• **What to do**
Transcribe every line of text in the records below word for word, omitting the pictures.

• **Listed entries**
━━━
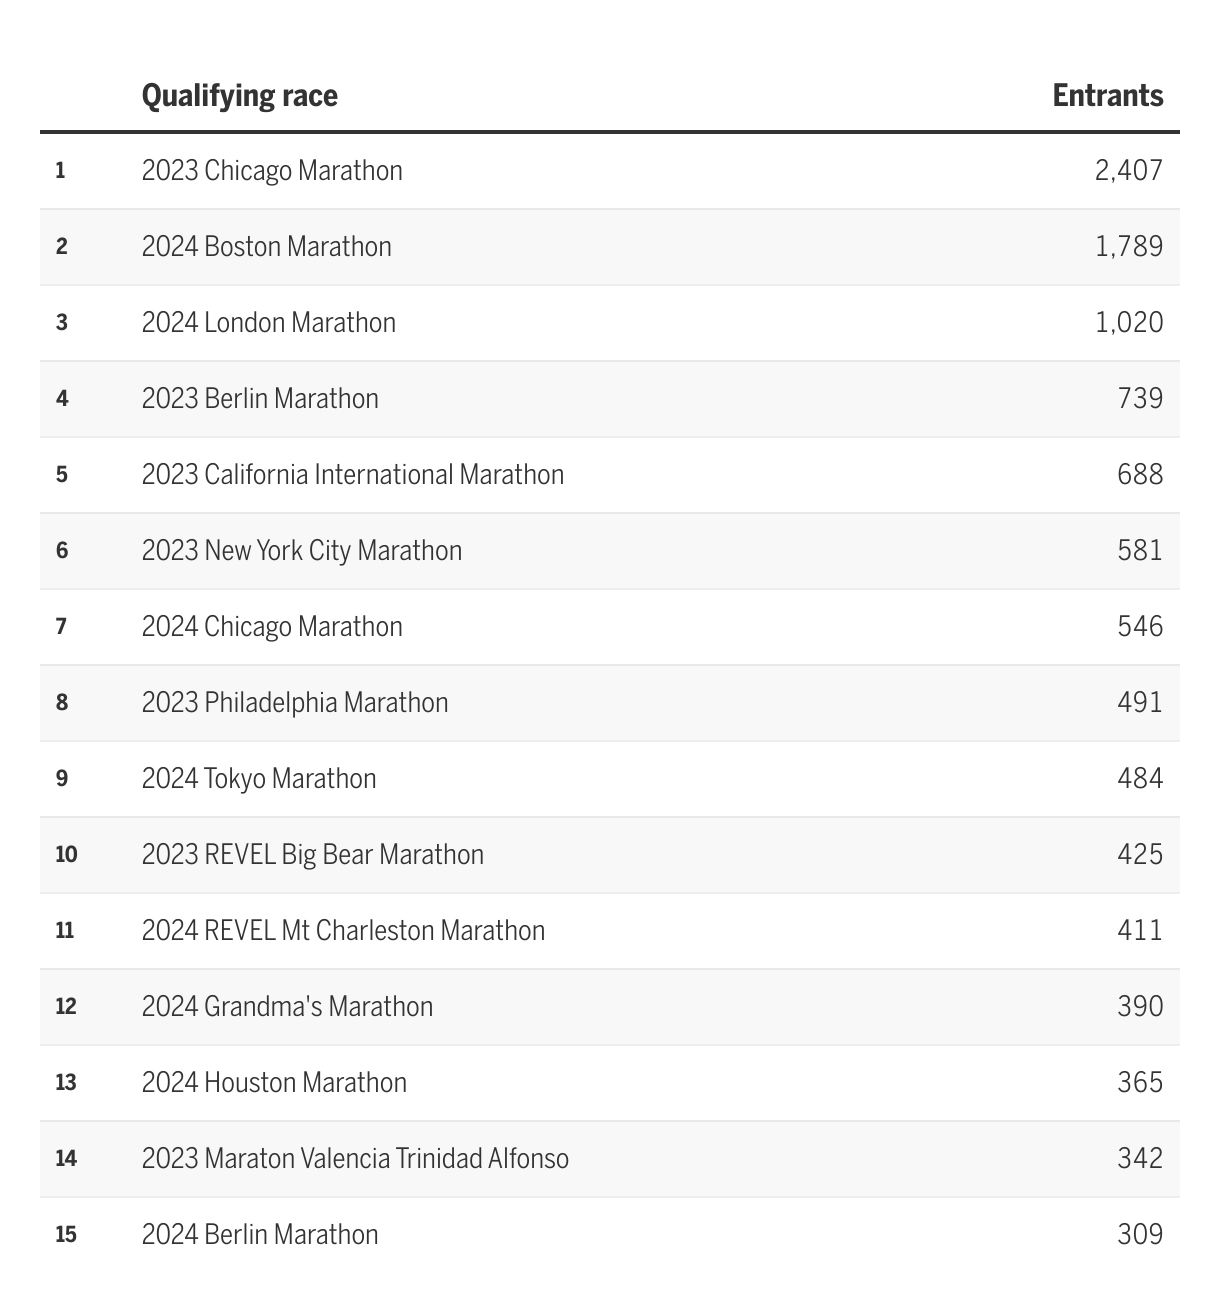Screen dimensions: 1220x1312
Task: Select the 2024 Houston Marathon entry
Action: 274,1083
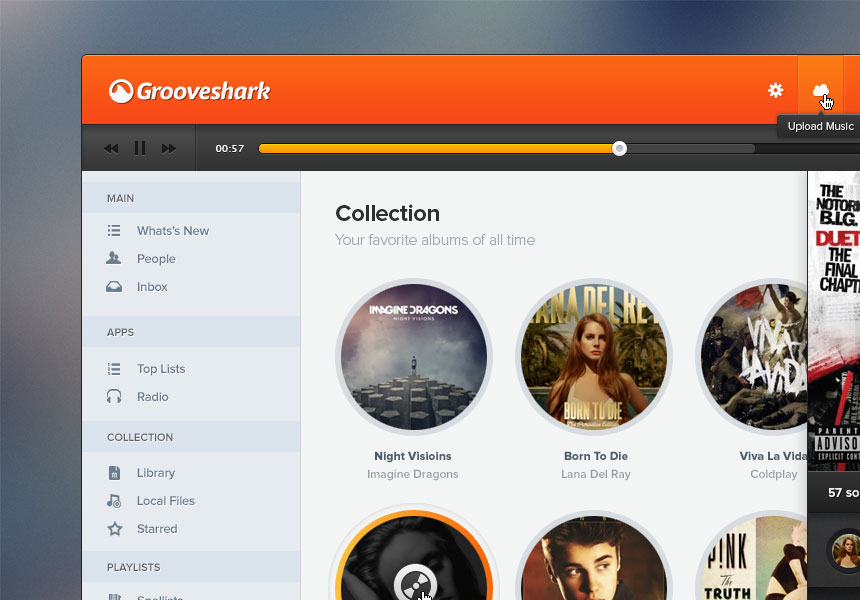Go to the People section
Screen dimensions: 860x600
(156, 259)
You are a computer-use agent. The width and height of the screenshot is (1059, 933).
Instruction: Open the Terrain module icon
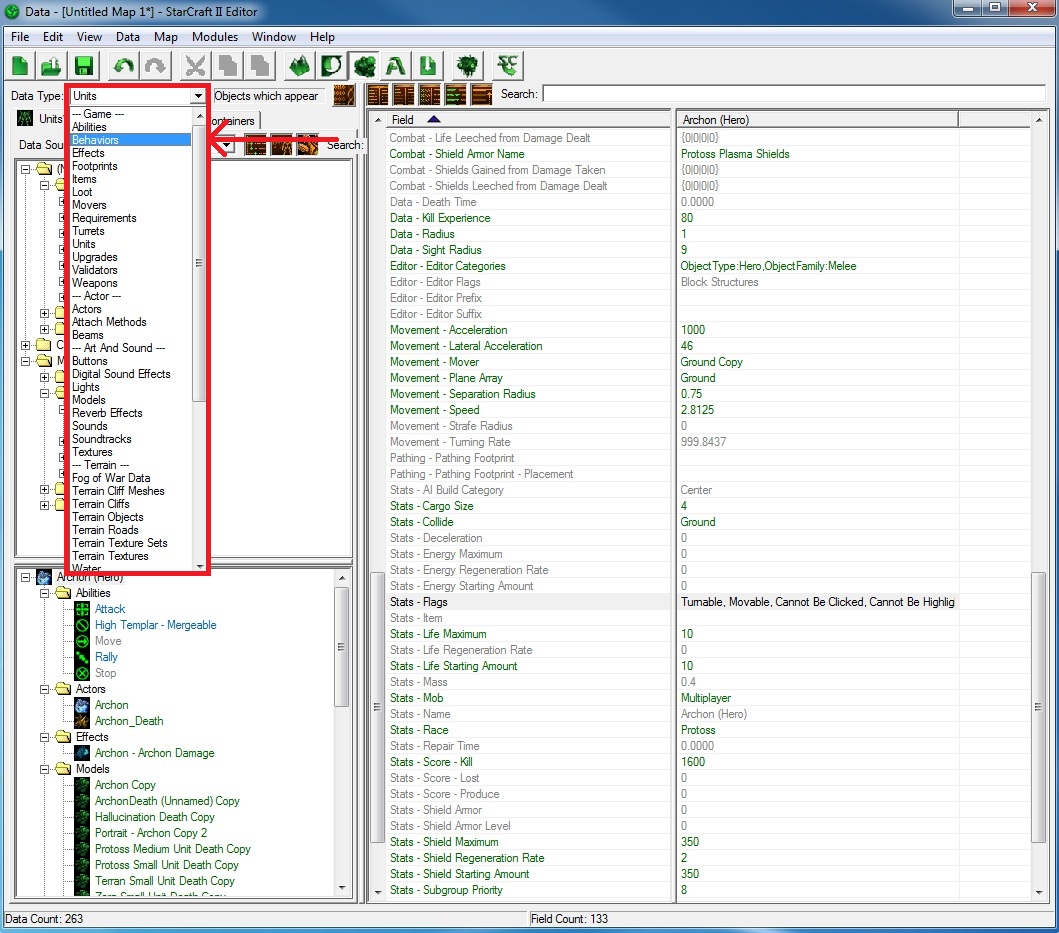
━━━
• **Solution to this exercise**
Screen dimensions: 1220x1312
Task: Select the 2024 Houston Marathon entry
Action: 274,1083
Go to the People section
Screen dimensions: 860x600
(156, 259)
You are a computer-use agent. The width and height of the screenshot is (1059, 933).
Instruction: Open the Terrain module icon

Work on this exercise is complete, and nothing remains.